🤖 AI Summary
This work addresses the loose latent-space structure and limited generalization capability in contrastive self-supervised learning by introducing Sinkhorn entropy-regularized optimal transport constraints into the SimCLR framework. Our method is the first to incorporate the geometry-aware properties of the Wasserstein distance into contrastive learning, explicitly regularizing feature distributions via Sinkhorn iterations to enhance global geometric consistency and inter-class separability. The architecture retains SimCLR’s twin-encoder design and standard image augmentations, adding only a lightweight optimal transport loss. On multiple benchmarks, our approach outperforms SimCLR and matches or exceeds the performance of VICReg and Barlow Twins. UMAP visualizations reveal tighter class clusters and sharper decision boundaries. Furthermore, downstream task transfer accuracy and representation robustness are significantly improved.
📝 Abstract
Self-supervised learning has revolutionized representation learning by eliminating the need for labeled data.
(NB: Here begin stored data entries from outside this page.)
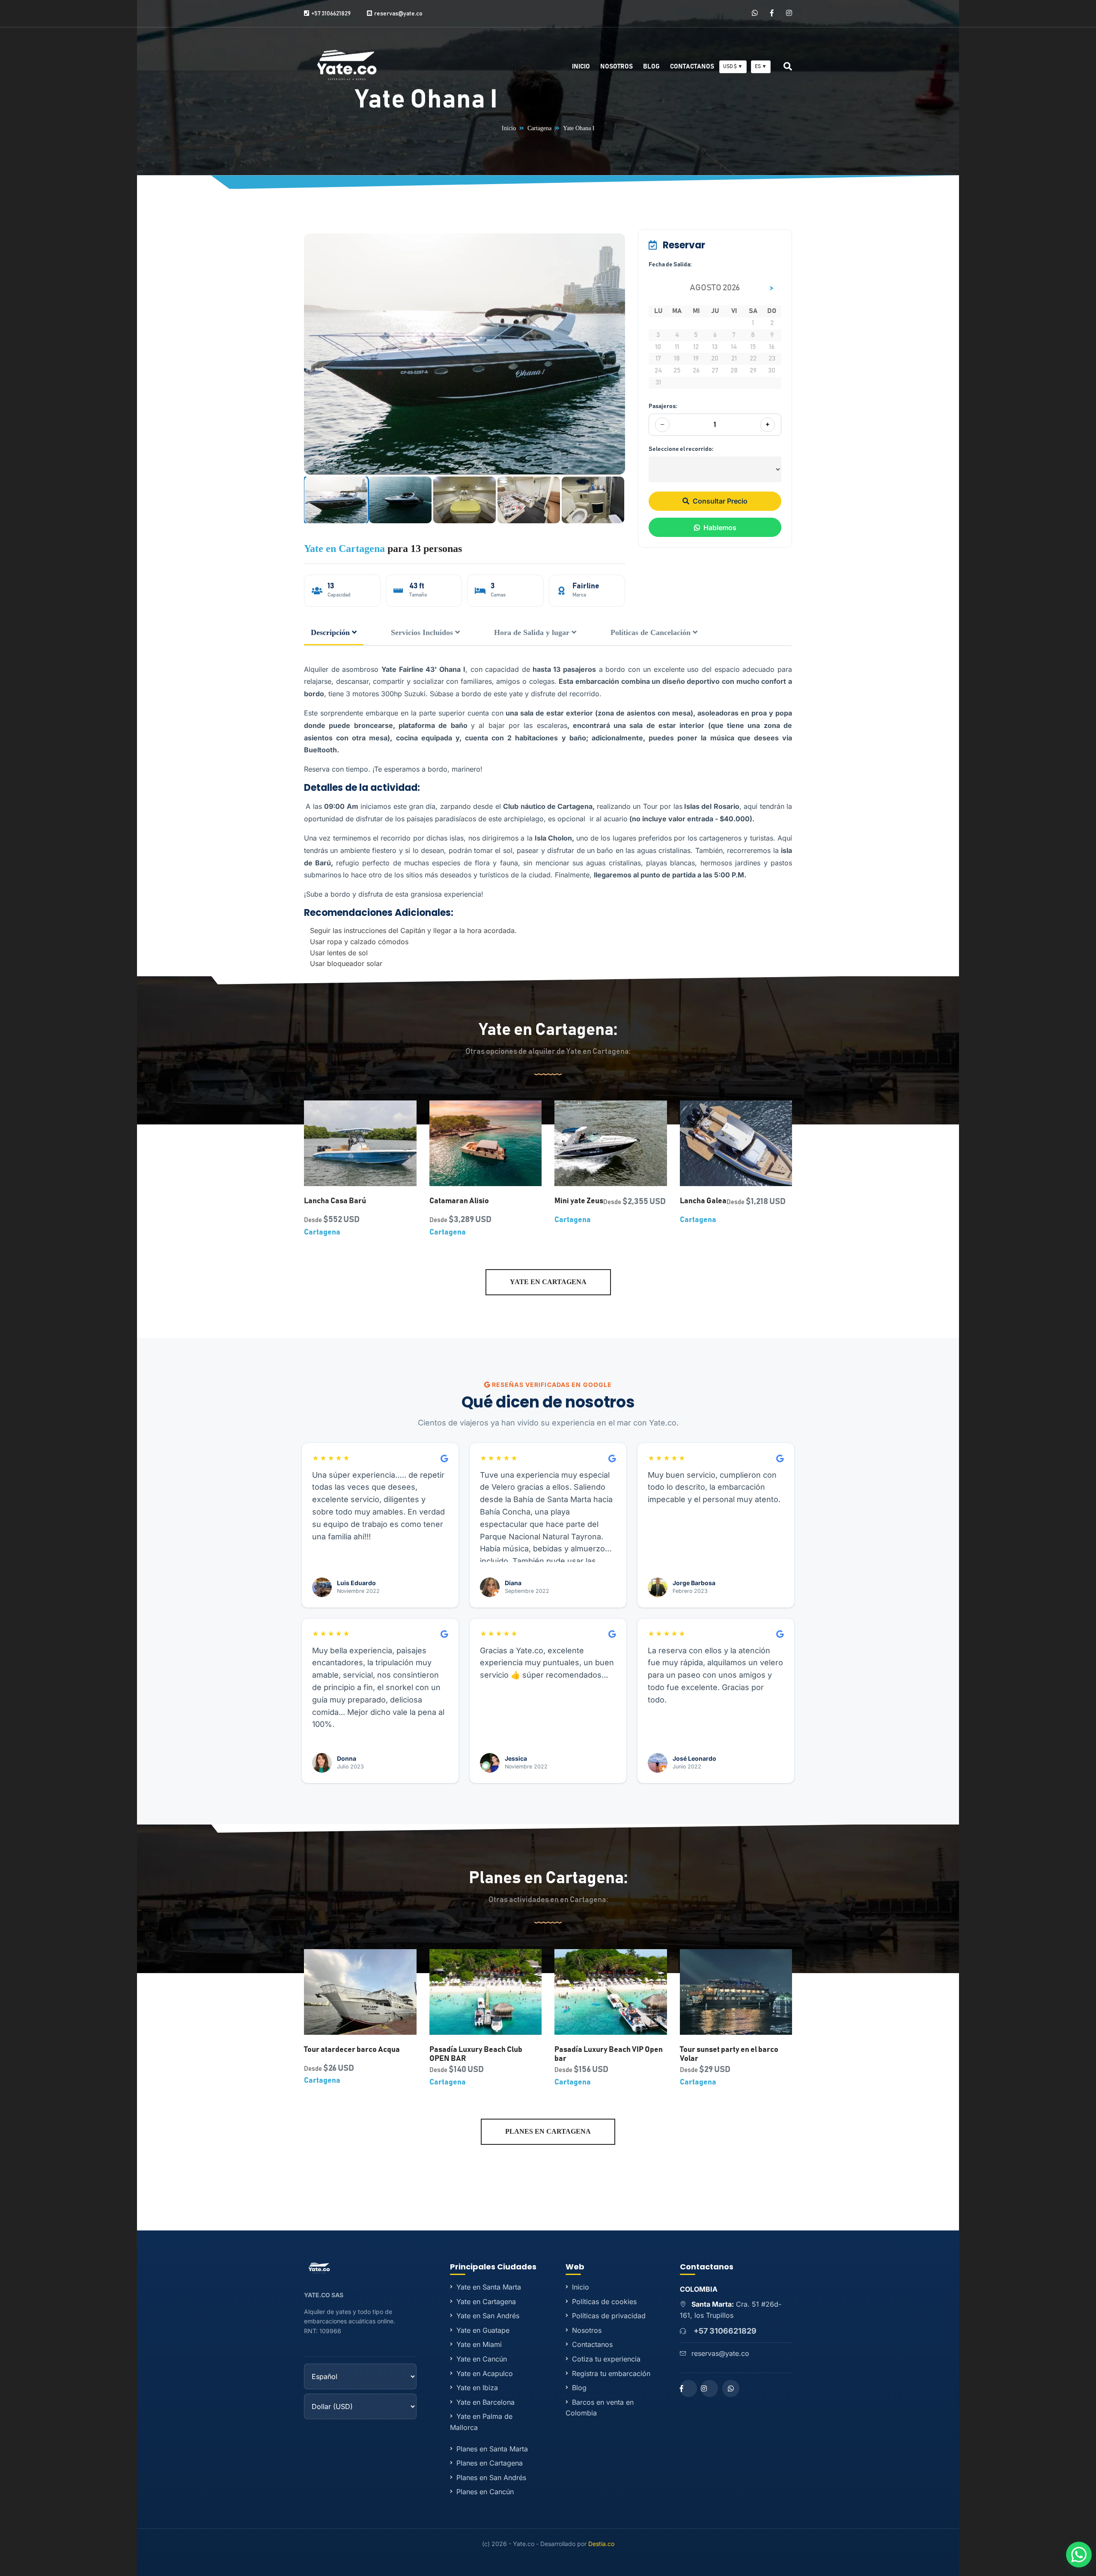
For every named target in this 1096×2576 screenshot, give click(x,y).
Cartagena (539, 128)
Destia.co (601, 2543)
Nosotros (616, 66)
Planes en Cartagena (548, 2131)
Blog (651, 66)
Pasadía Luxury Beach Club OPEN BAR (475, 2054)
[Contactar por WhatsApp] (1079, 2554)
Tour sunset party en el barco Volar (729, 2054)
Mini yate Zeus (578, 1201)
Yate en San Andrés (487, 2315)
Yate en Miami (479, 2344)
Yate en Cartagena (344, 548)
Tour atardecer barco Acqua (352, 2050)
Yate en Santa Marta (488, 2287)
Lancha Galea (703, 1201)
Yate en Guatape (482, 2330)
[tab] (333, 633)
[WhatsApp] (755, 13)
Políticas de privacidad (609, 2315)
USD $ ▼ (733, 66)
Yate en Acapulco (484, 2373)
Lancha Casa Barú (335, 1201)
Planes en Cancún (485, 2491)
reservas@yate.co (720, 2353)
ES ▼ (761, 66)
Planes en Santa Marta (492, 2449)
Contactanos (692, 66)
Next (619, 354)
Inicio (581, 66)
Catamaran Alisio (459, 1201)
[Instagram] (789, 13)
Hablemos (719, 527)
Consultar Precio (720, 501)
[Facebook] (772, 13)
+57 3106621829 (725, 2330)
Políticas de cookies (604, 2301)
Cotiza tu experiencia (606, 2359)
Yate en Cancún (481, 2359)
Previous (309, 354)
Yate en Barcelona (485, 2402)
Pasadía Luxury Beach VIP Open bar (608, 2054)
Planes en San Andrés (491, 2477)
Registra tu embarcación (611, 2373)
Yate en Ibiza (477, 2387)
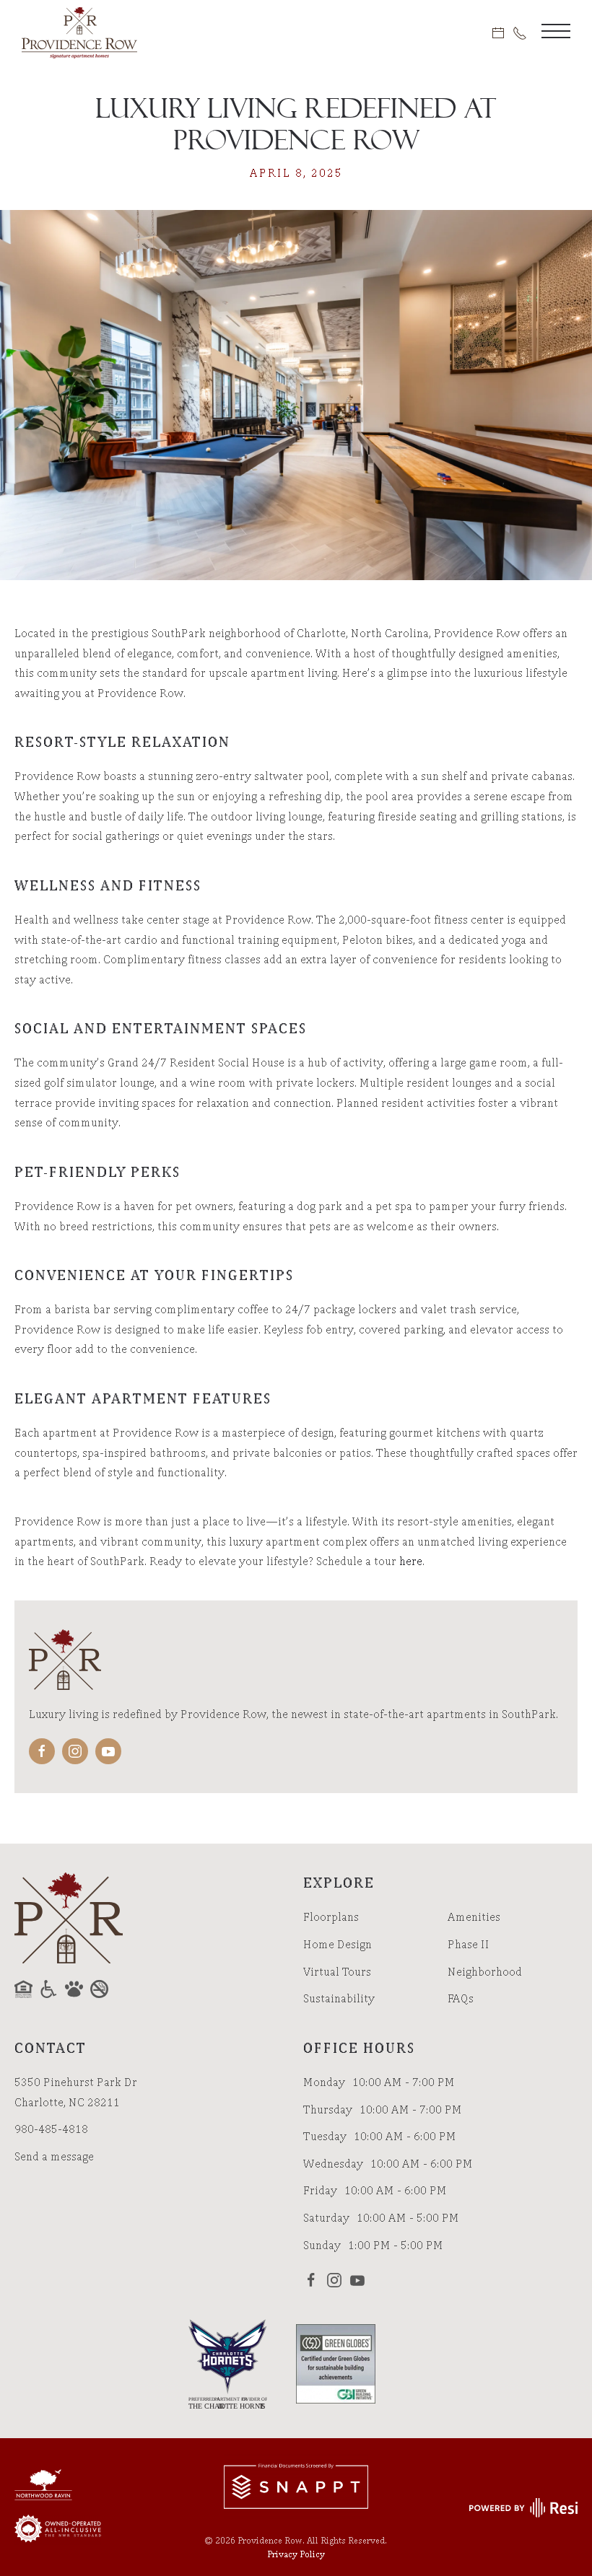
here (410, 1561)
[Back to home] (79, 32)
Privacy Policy (296, 2554)
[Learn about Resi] (522, 2506)
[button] (556, 32)
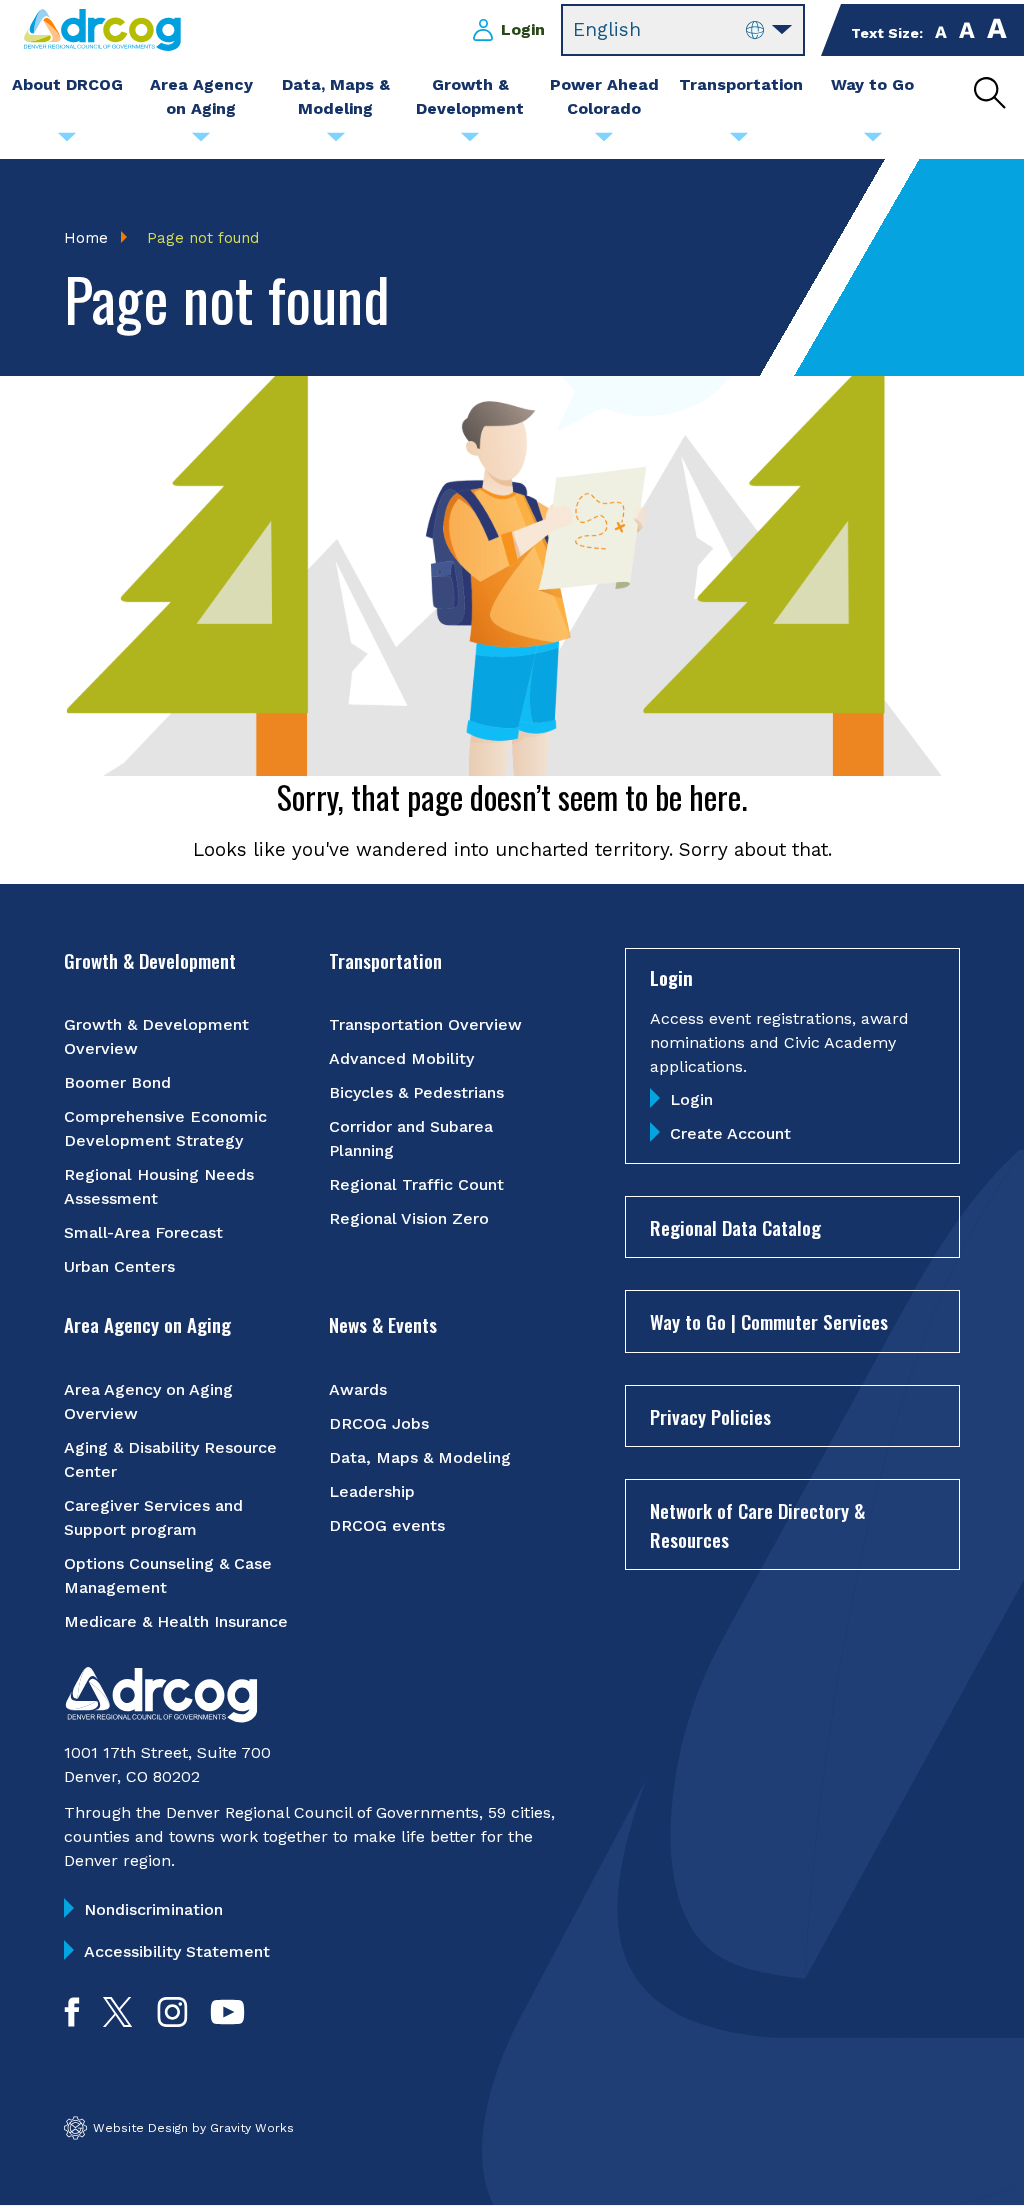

Contrastive learning methods, such as SimCLR, maximize the agreement between augmented views of an image but lack explicit regularization to enforce a globally structured latent space. This limitation often leads to suboptimal generalization. We propose SinSim, a novel extension of SimCLR that integrates Sinkhorn regularization from optimal transport theory to enhance representation structure. The Sinkhorn loss, an entropy-regularized Wasserstein distance, encourages a well-dispersed and geometry-aware feature space, preserving discriminative power. Empirical evaluations on various datasets demonstrate that SinSim outperforms SimCLR and achieves competitive performance against prominent self-supervised methods such as VICReg and Barlow Twins. UMAP visualizations further reveal improved class separability and structured feature distributions. These results indicate that integrating optimal transport regularization into contrastive learning provides a principled and effective mechanism for learning robust, well-structured representations. Our findings open new directions for applying transport-based constraints in self-supervised learning frameworks.